> [Supplied data]
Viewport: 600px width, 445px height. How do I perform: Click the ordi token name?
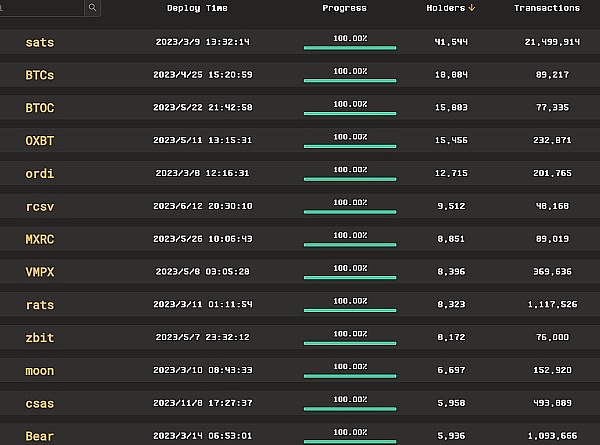(40, 174)
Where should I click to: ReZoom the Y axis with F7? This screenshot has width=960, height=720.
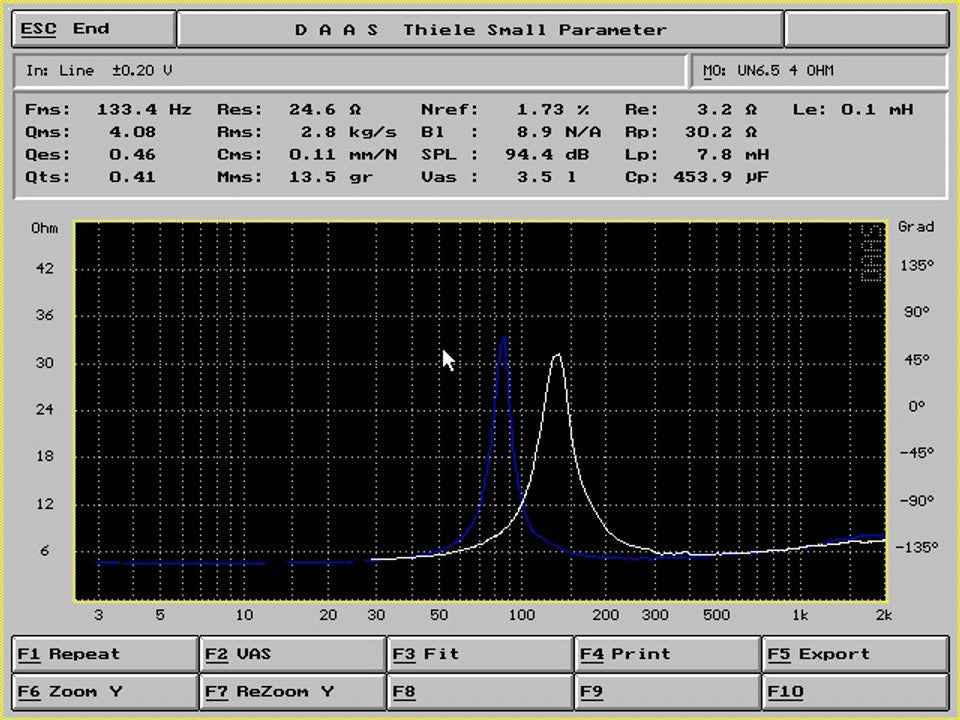[x=292, y=691]
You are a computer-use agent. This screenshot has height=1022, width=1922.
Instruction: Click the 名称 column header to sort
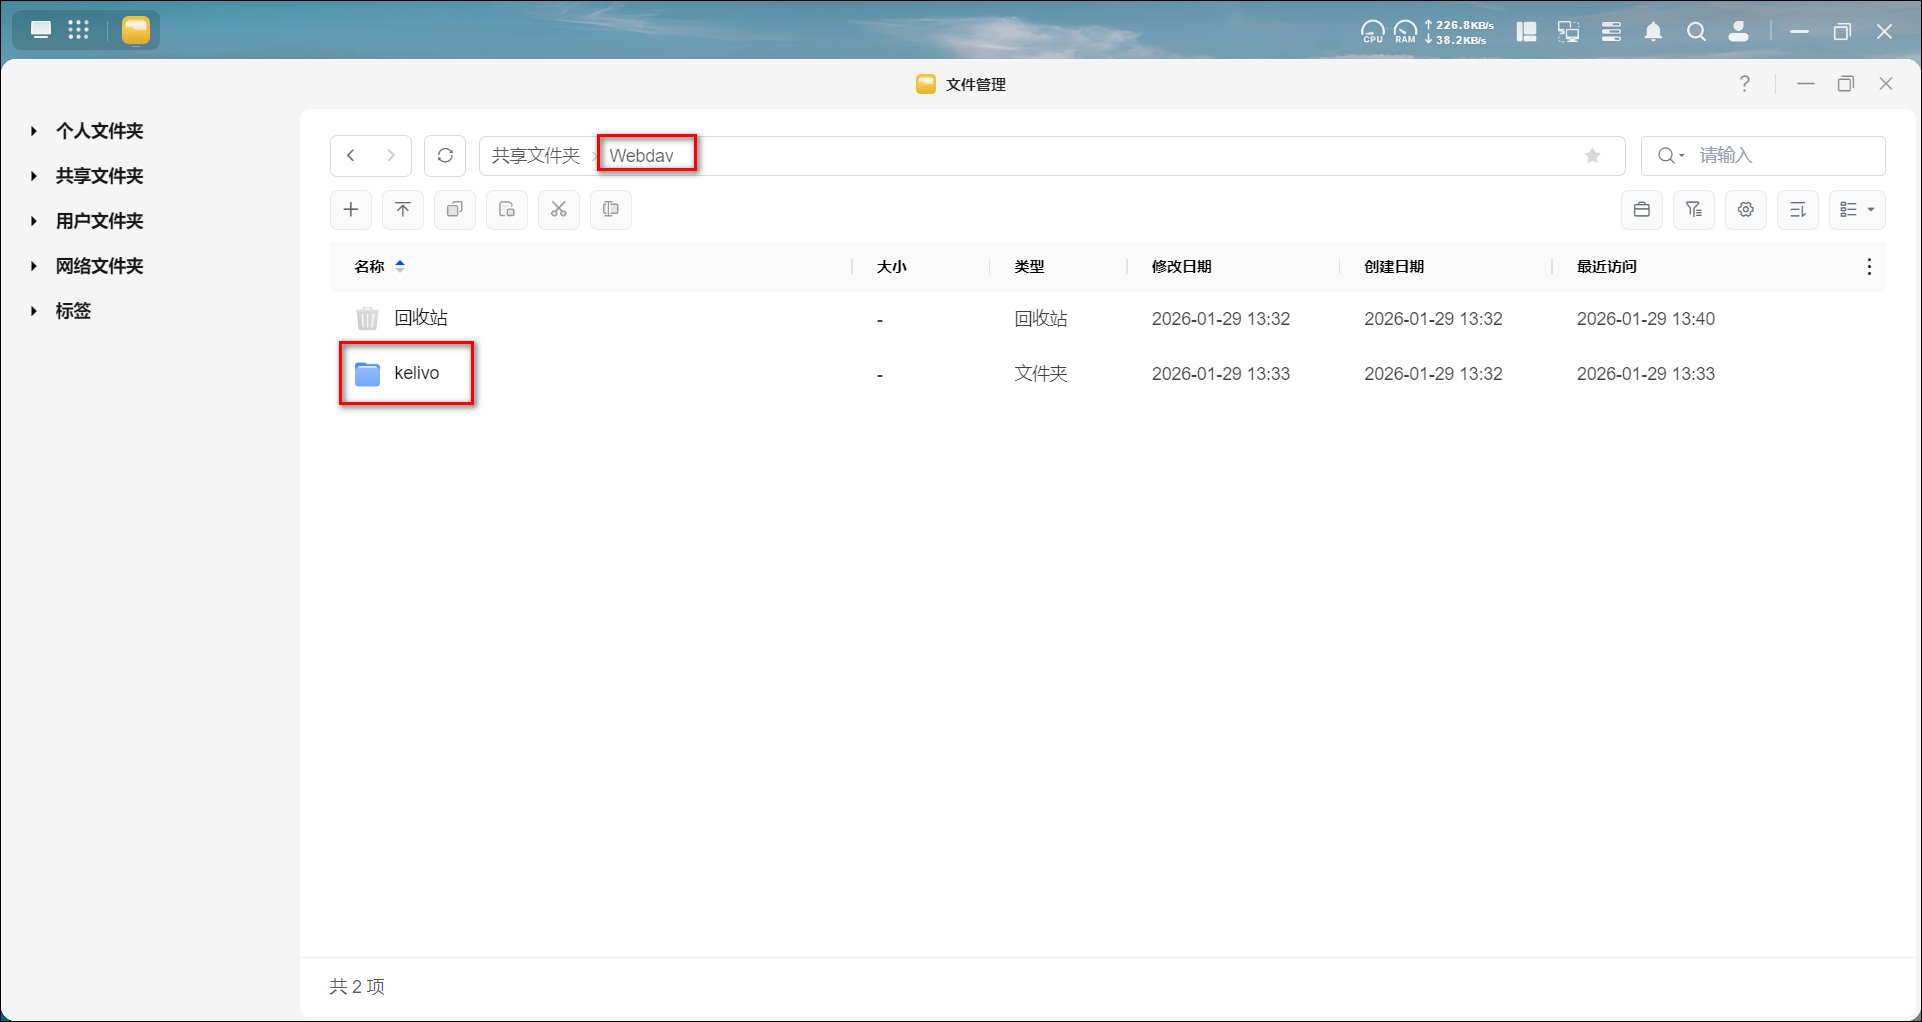pos(370,267)
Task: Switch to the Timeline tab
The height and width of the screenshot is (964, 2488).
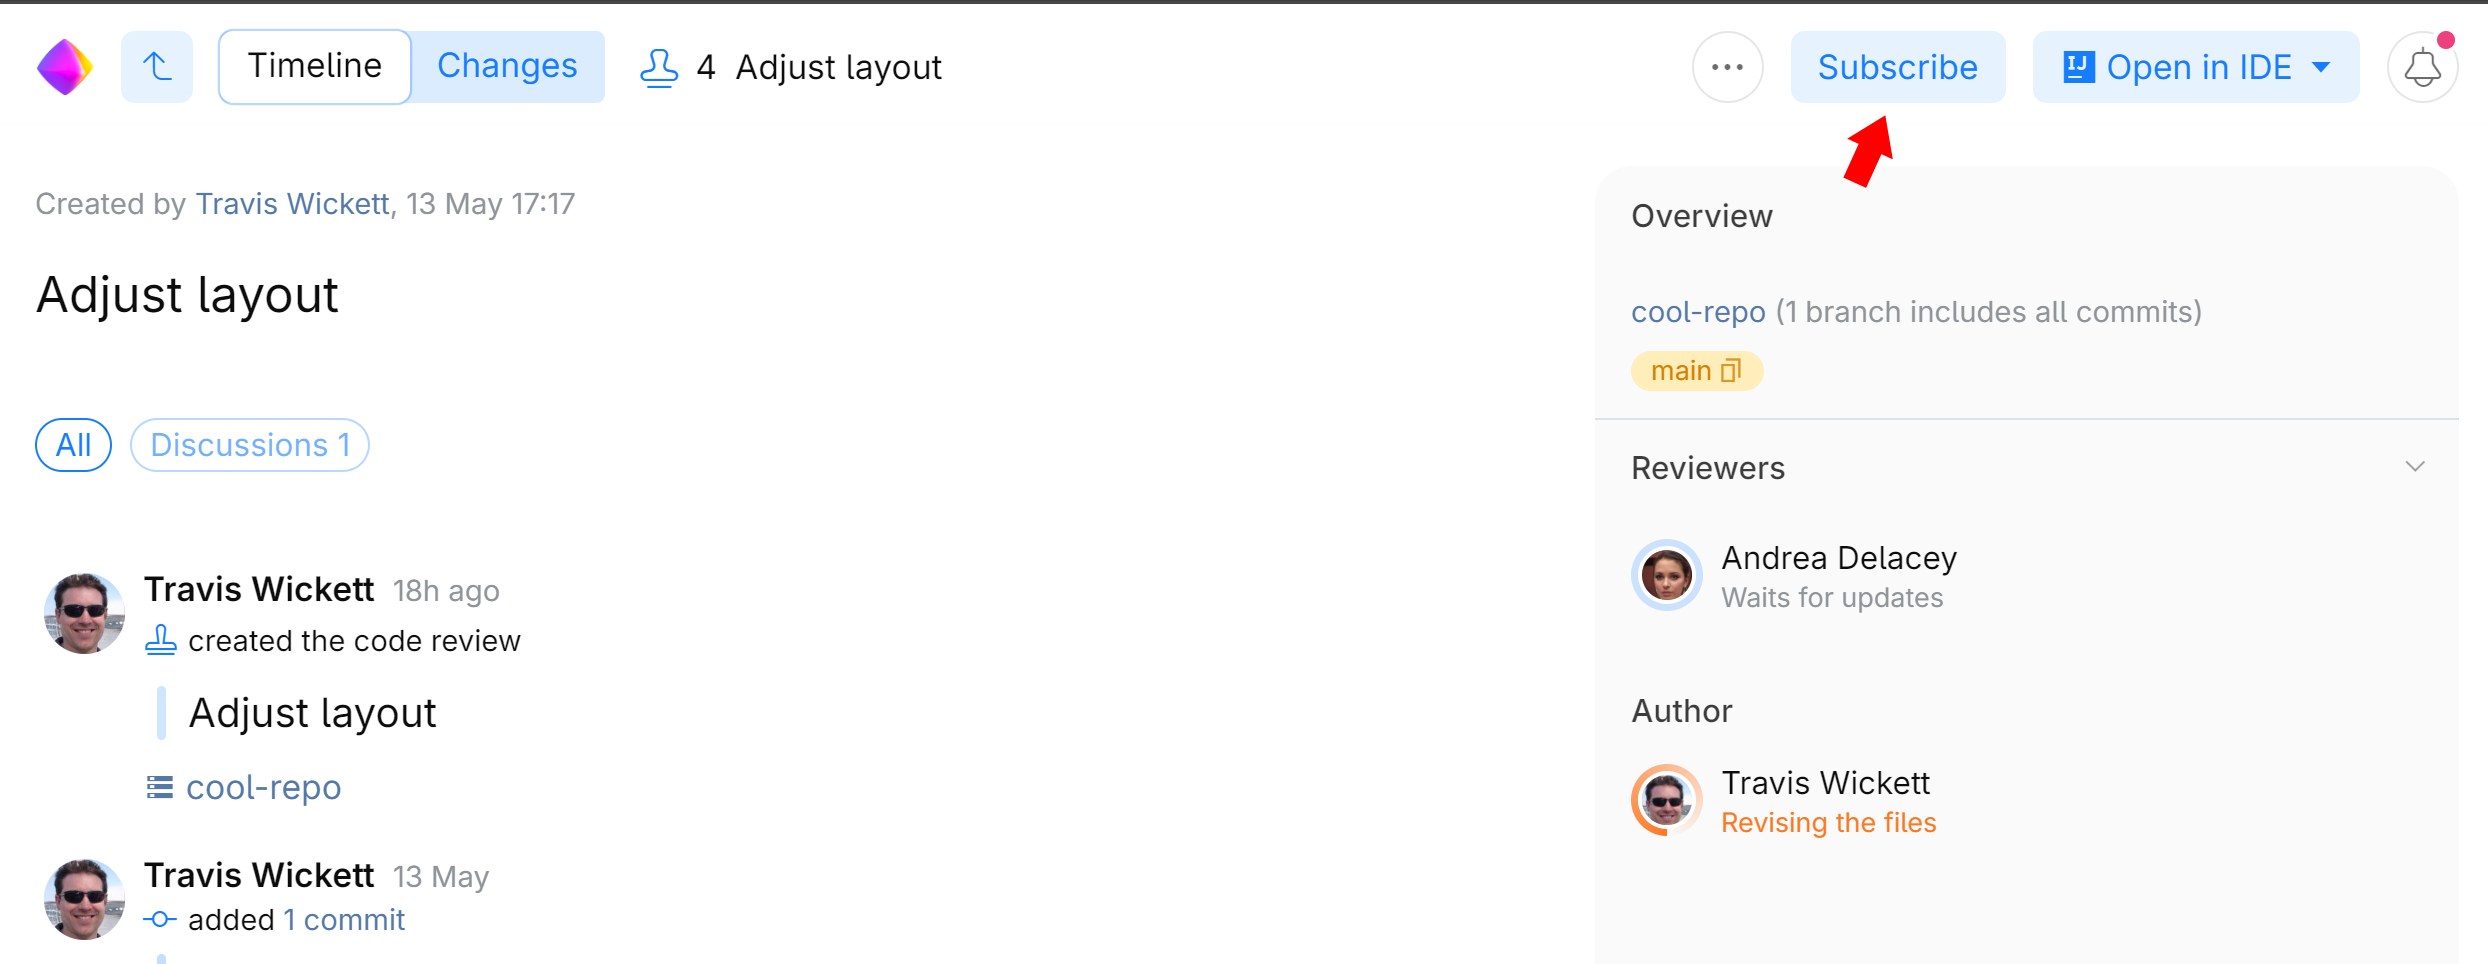Action: coord(314,65)
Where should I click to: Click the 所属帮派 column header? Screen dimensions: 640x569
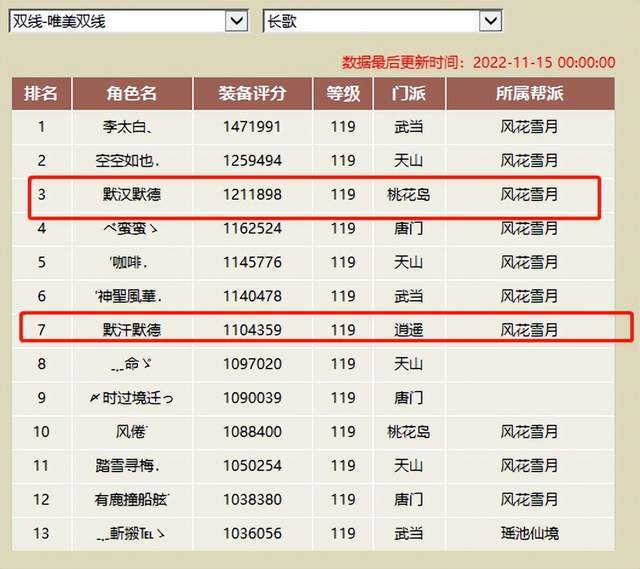point(529,93)
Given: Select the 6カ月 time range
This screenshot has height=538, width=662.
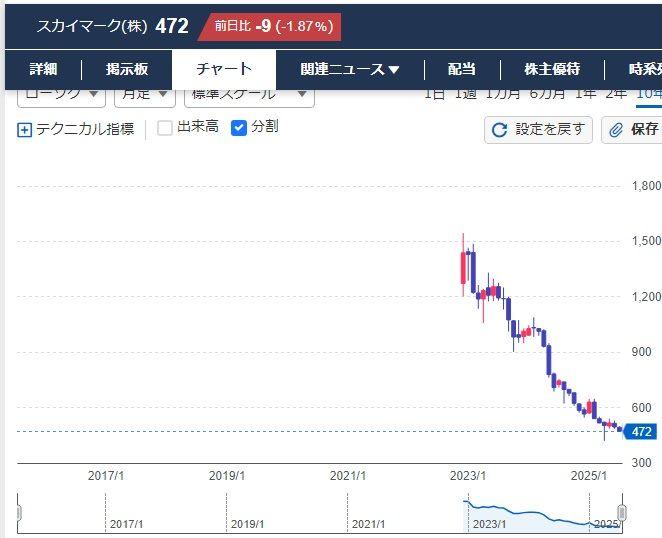Looking at the screenshot, I should point(547,94).
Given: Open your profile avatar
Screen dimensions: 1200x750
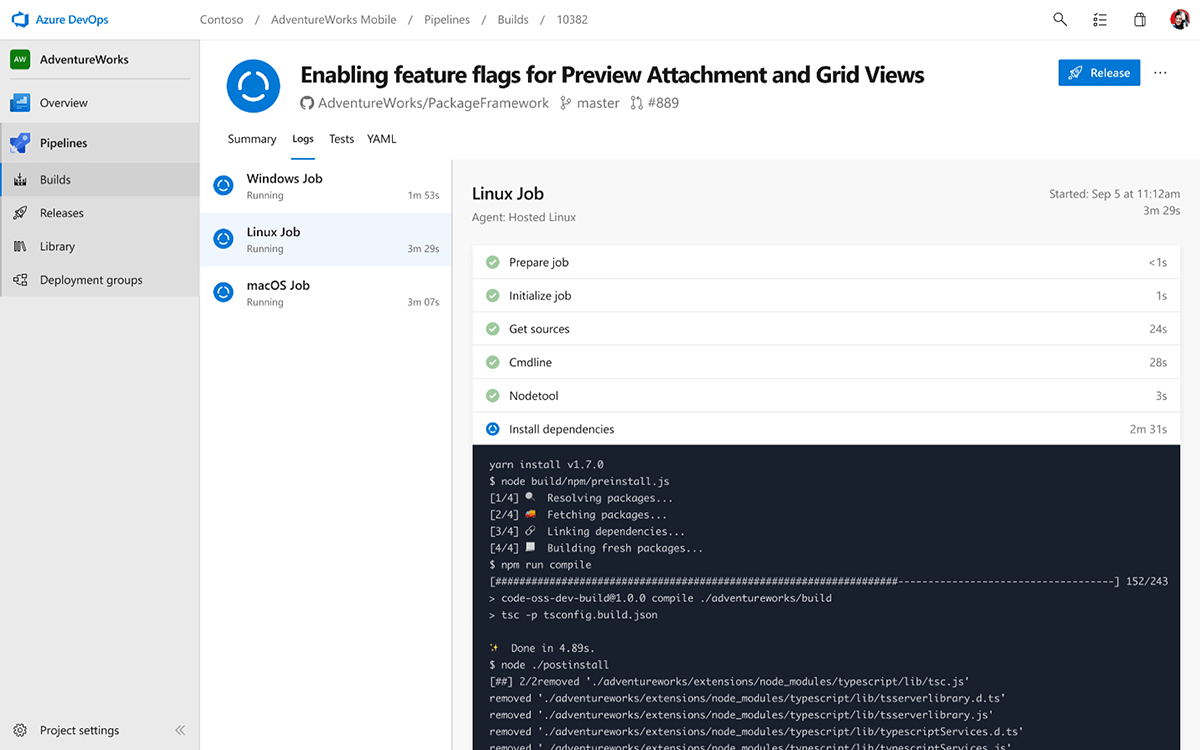Looking at the screenshot, I should pos(1180,19).
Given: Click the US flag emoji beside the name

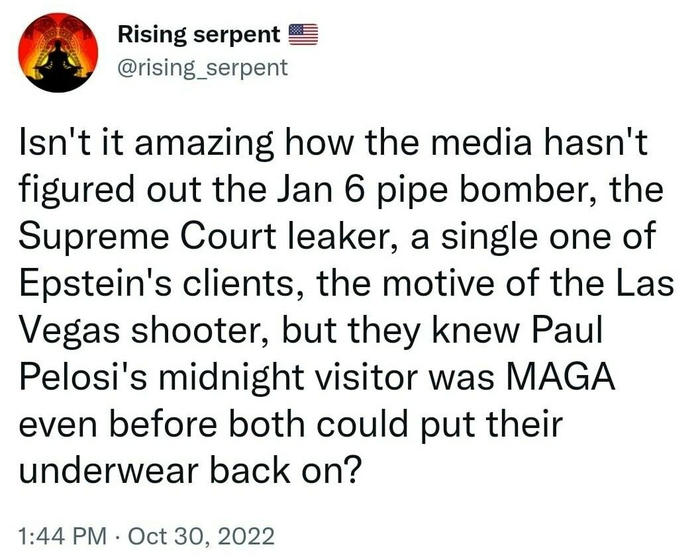Looking at the screenshot, I should point(303,35).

> [What you will do] Rewrite every line of the records above as a numbered list, skipping blank lines and leaving out the pictures.

> [The output]
1. Viewport: 600px width, 445px height. How do I perform: Click the ordi token name?
2. (40, 174)
3. Where should I click to: ReZoom the Y axis with F7? This screenshot has width=960, height=720.
4. [x=292, y=691]
5. You are a computer-use agent. This screenshot has height=1022, width=1922.
6. Instruction: Click the 名称 column header to sort
7. pos(370,267)
8. Task: Switch to the Timeline tab
9. The height and width of the screenshot is (964, 2488).
10. Action: coord(314,65)
11. Where should I click to: Click the 所属帮派 column header? Screen dimensions: 640x569
12. point(529,93)
13. Given: Select the 6カ月 time range
14. This screenshot has height=538, width=662.
15. Looking at the screenshot, I should point(547,94).
16. Given: Open your profile avatar
17. Screen dimensions: 1200x750
18. Looking at the screenshot, I should pos(1180,19).
19. Given: Click the US flag emoji beside the name
20. Looking at the screenshot, I should point(303,35).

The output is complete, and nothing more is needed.